_What the task asks:_ Could you put the records, starting with the line that contains "Viewport: 927px width, 649px" and running through the end, into a JSON list of strings with one string per line, skipping blank lines and leaving out the pictures?

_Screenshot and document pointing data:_
[start]

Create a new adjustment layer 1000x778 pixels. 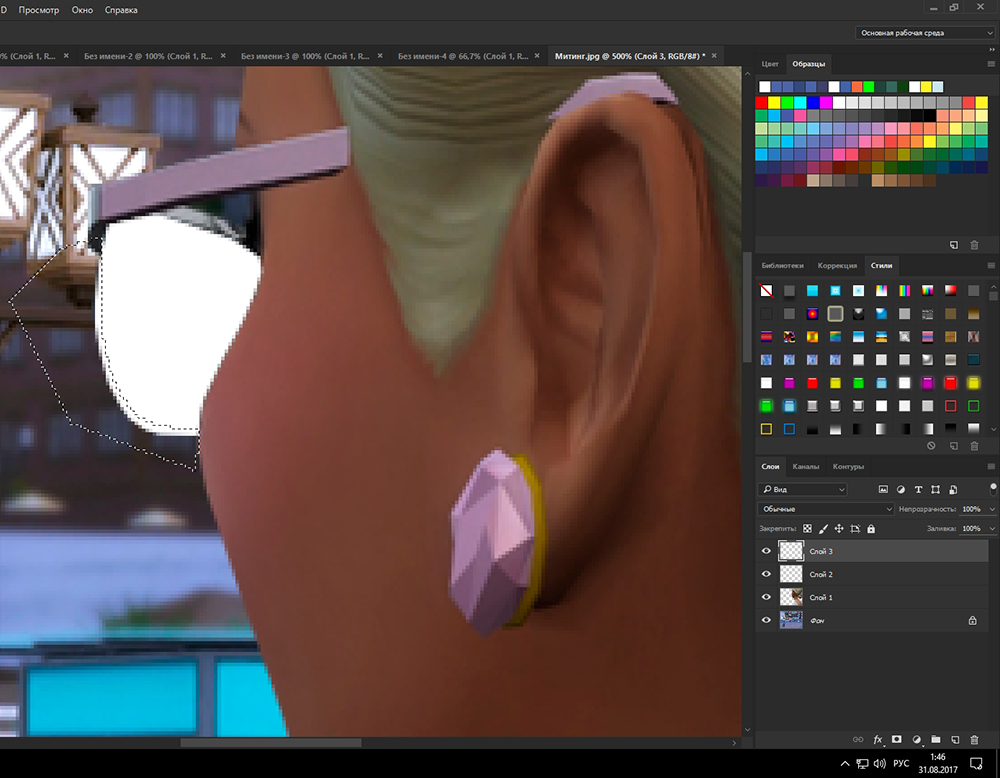point(916,739)
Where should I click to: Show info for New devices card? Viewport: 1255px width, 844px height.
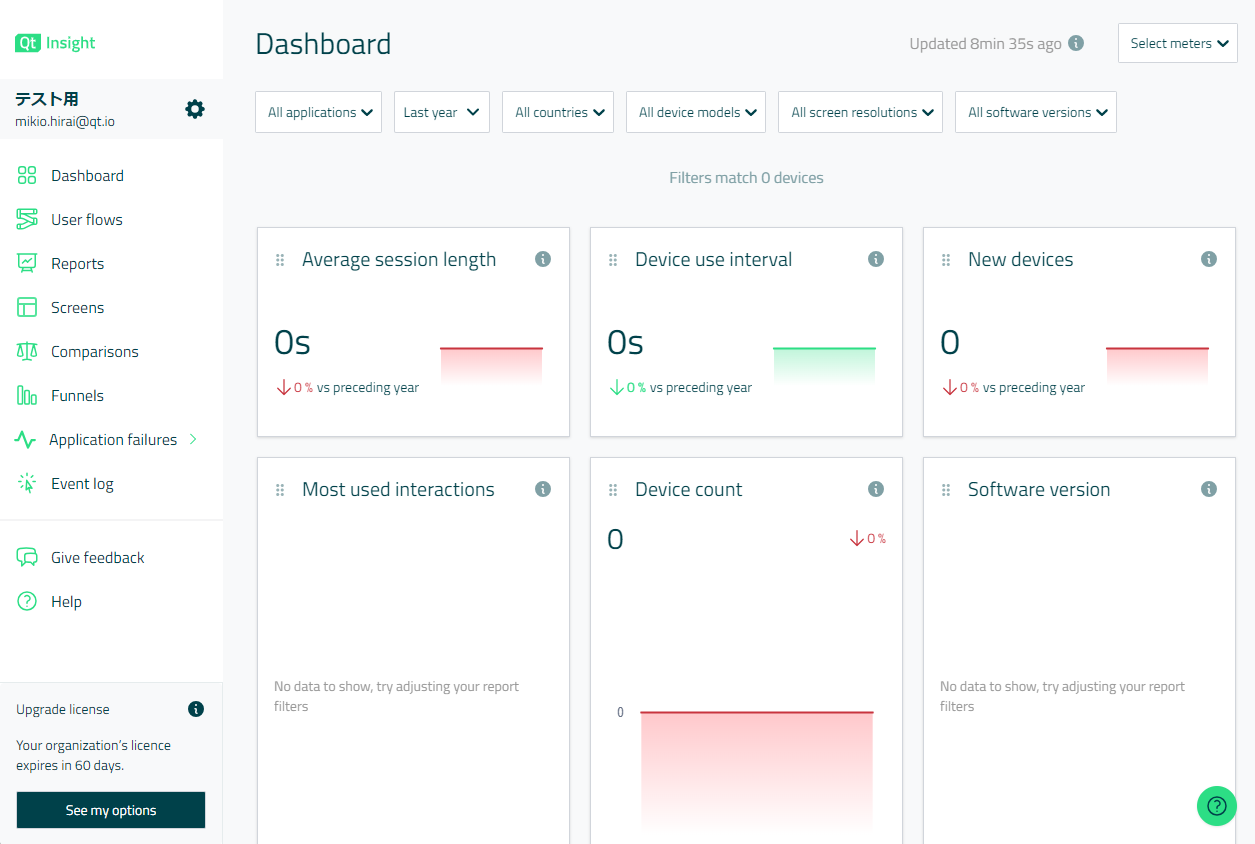[1209, 259]
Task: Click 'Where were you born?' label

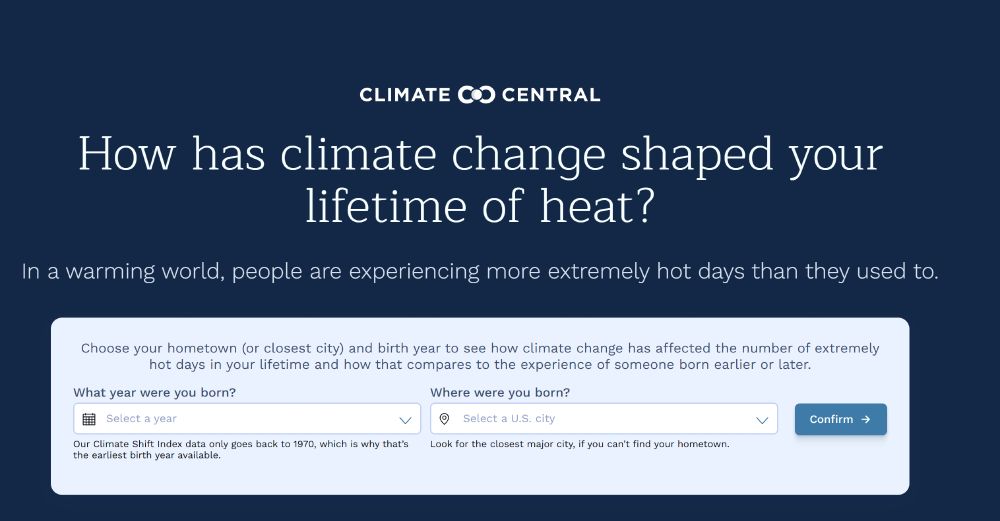Action: pos(500,392)
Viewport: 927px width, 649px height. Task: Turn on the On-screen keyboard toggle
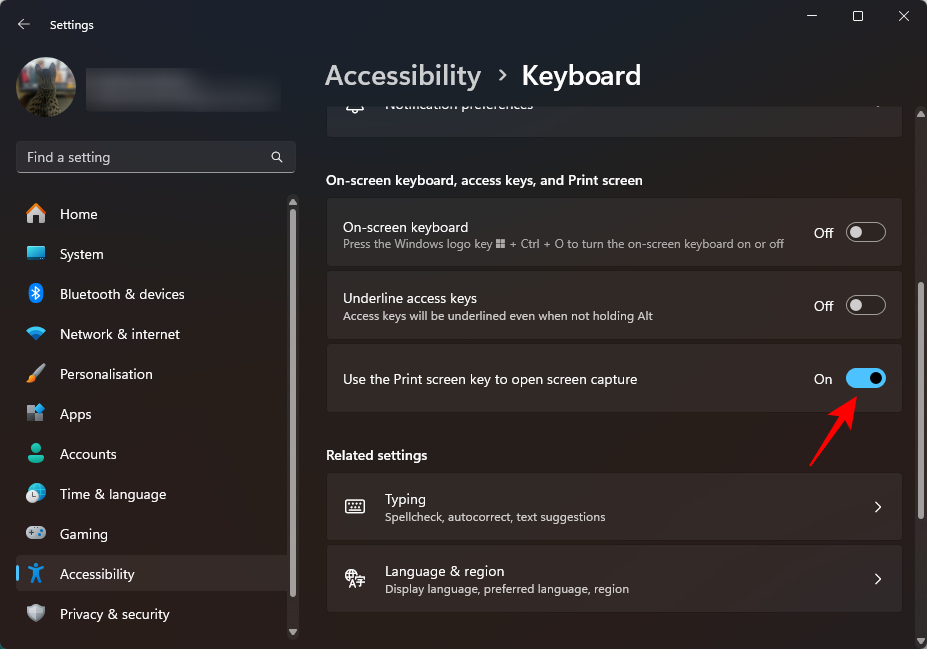click(865, 233)
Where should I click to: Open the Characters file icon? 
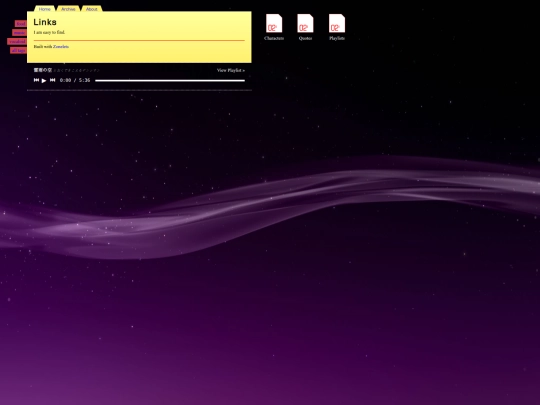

[end]

_Solution to this exercise:_
[
  "Viewport: 927px width, 649px height. Task: Turn on the On-screen keyboard toggle",
  "click(865, 233)",
  "Where should I click to: Open the Characters file icon? "
]